Nosotros -es decir, los seres humanos- tenemos la tendencia de culpar al resto de la humanidad antes de aceptar la responsabilidad de nuestras propias fallas. No soy la excepción. Me gustaría pensar que mi organización me envió a Uruguay sabiendo que el proyecto allí se iba a caer. Pero la verdad probablemente es que su salida de Uruguay fue resultado del cambio del gobierno uruguayo a raíz de las elecciones de 2020, junto con una reducción de las actividades en la región de mi organización debido a la pandemia: nadie podía predecir ni una cosa ni la otra. Lo que sea. Una lección que he aprendido en la vida es que no vale la pena llorar por cosas que ya pasaron.
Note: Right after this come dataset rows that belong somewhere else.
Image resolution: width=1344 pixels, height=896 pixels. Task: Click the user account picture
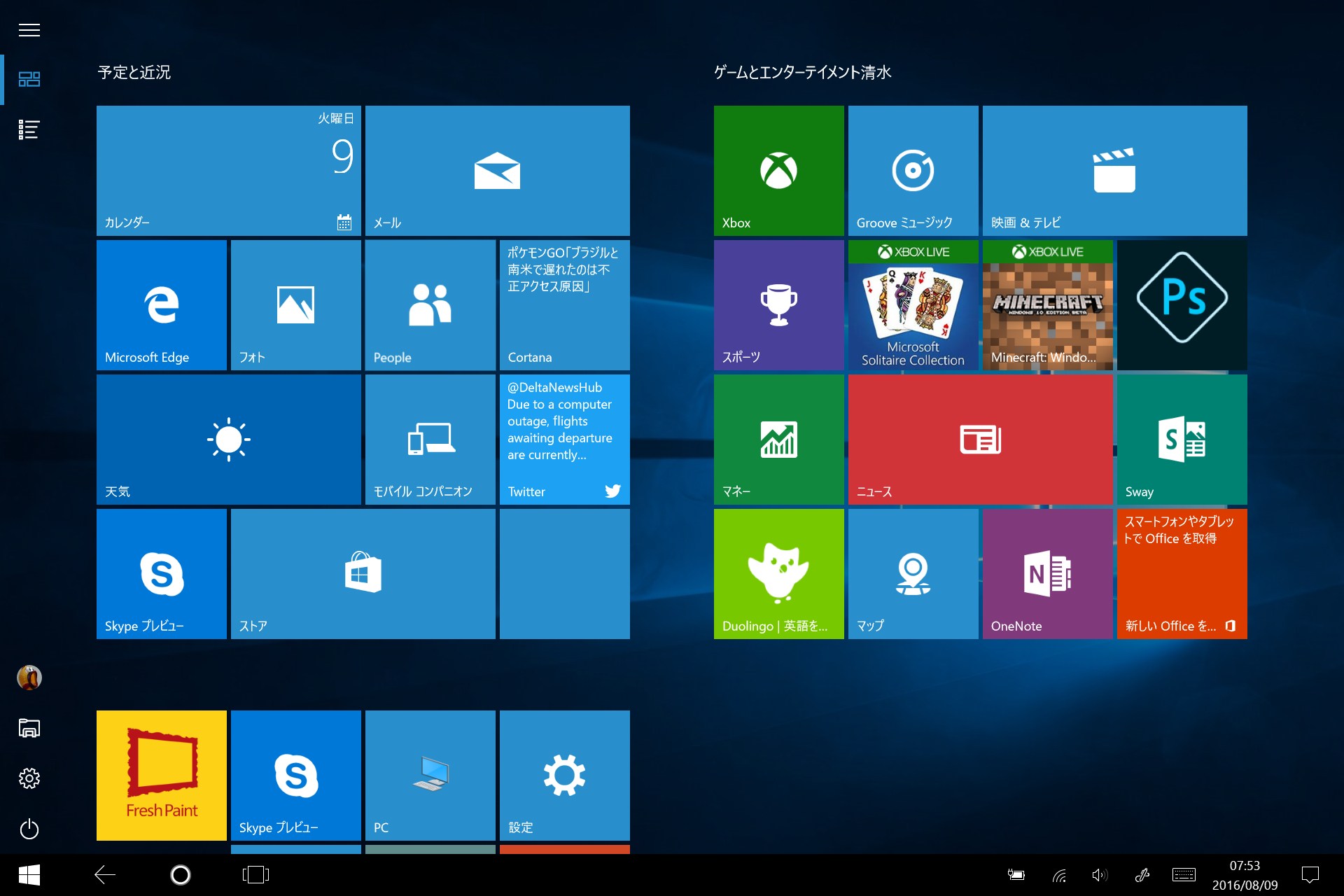pyautogui.click(x=29, y=677)
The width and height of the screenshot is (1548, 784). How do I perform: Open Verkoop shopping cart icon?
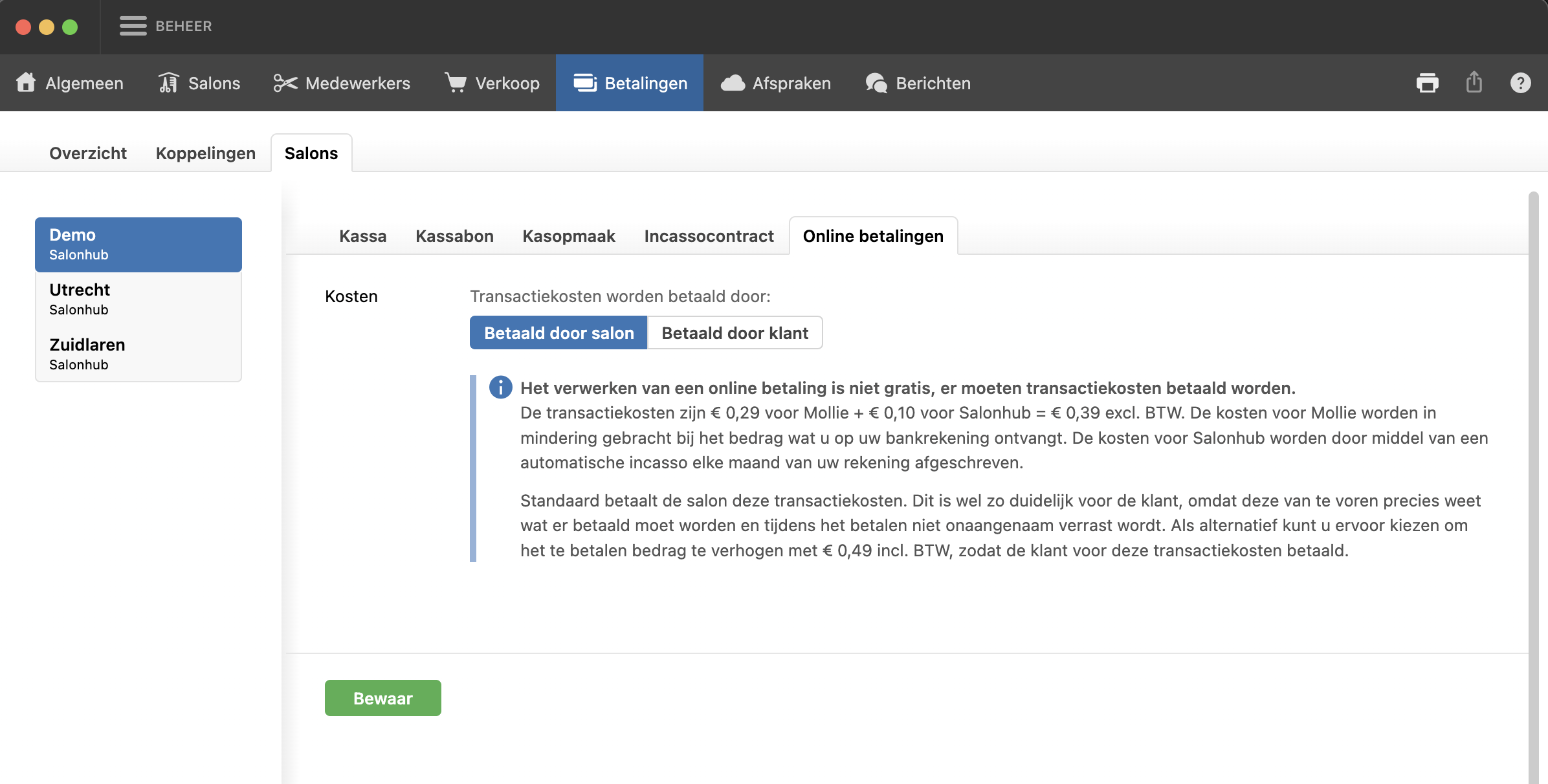click(456, 83)
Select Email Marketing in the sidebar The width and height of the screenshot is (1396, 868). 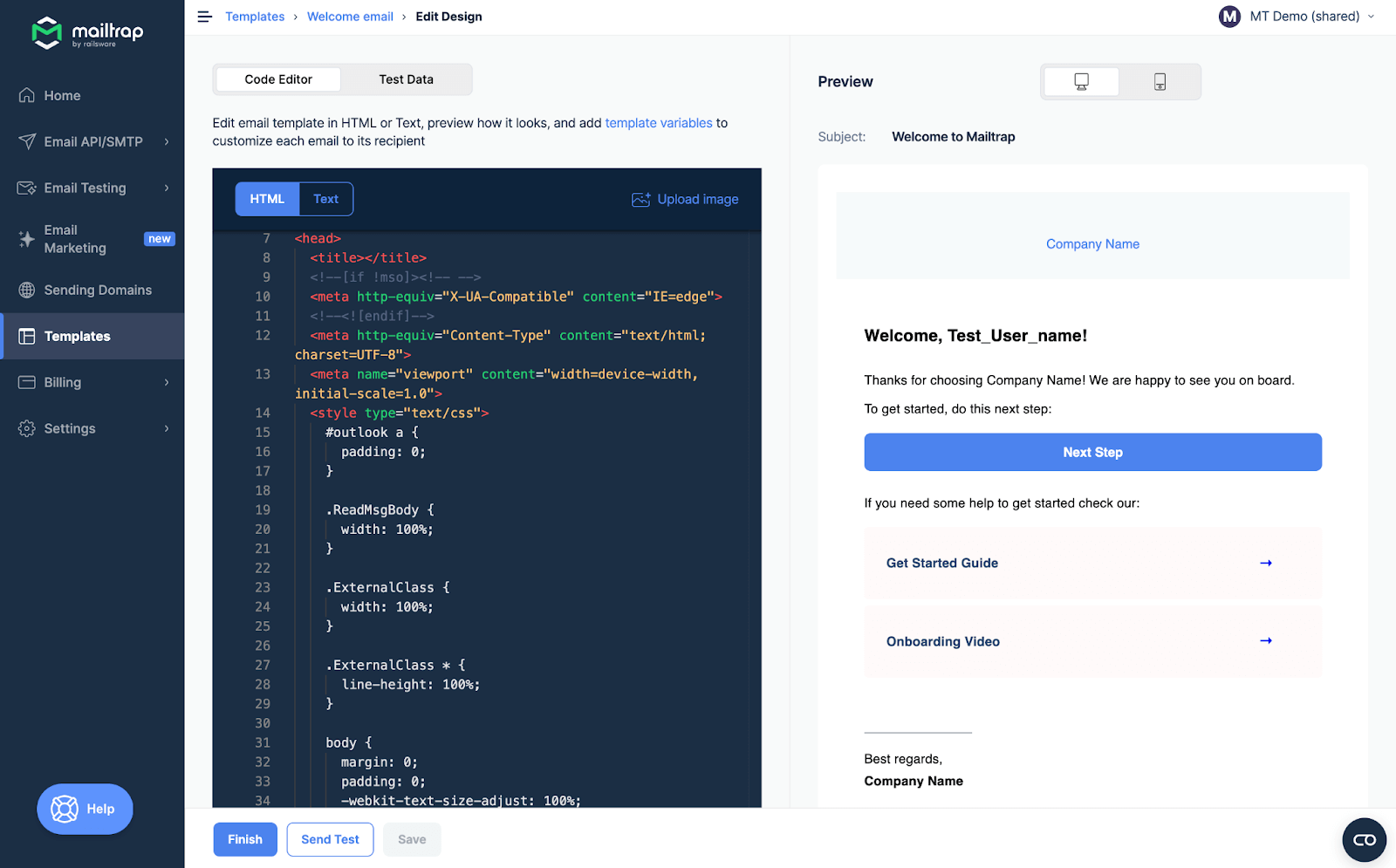point(77,238)
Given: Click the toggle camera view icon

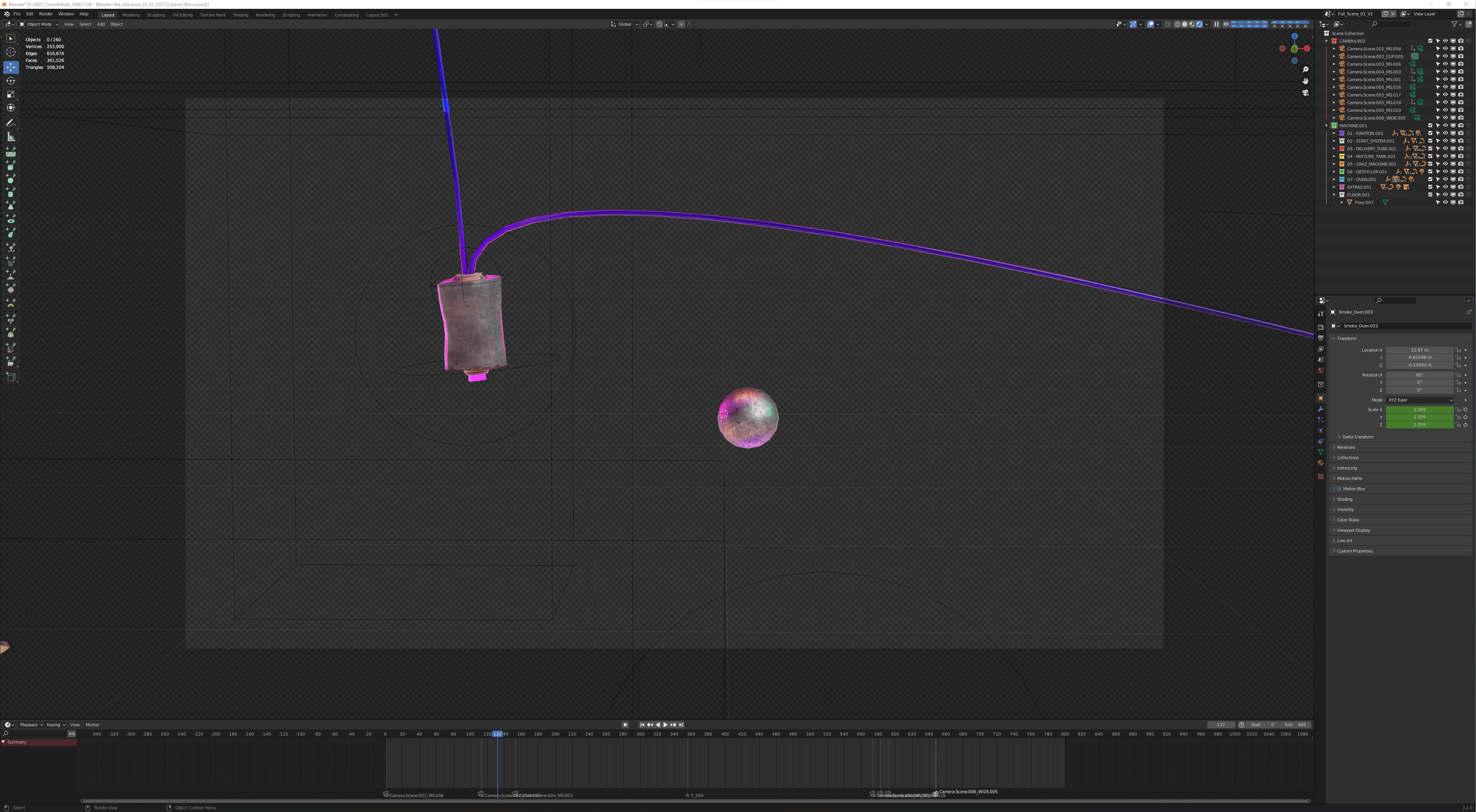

Entonces me encontré sin trabajo y con una familia que alimentar en uno de los países más caros del continente. No importa. Estoy dando clases de inglés “online” y mi esposa está trabajando en una escuela. Y lo más importante: los niños pueden caminar a la escuela y salir con sus amigos en la noche sin miedo. Pero te digo una cosa: si la situación en Venezuela cambia, estaré tomando el primer avión para Caracas, dejando atrás a la eficiencia de los servicios públicos y la negatividad de las verónicas. Bienvenido este muro de calor en La Guaira.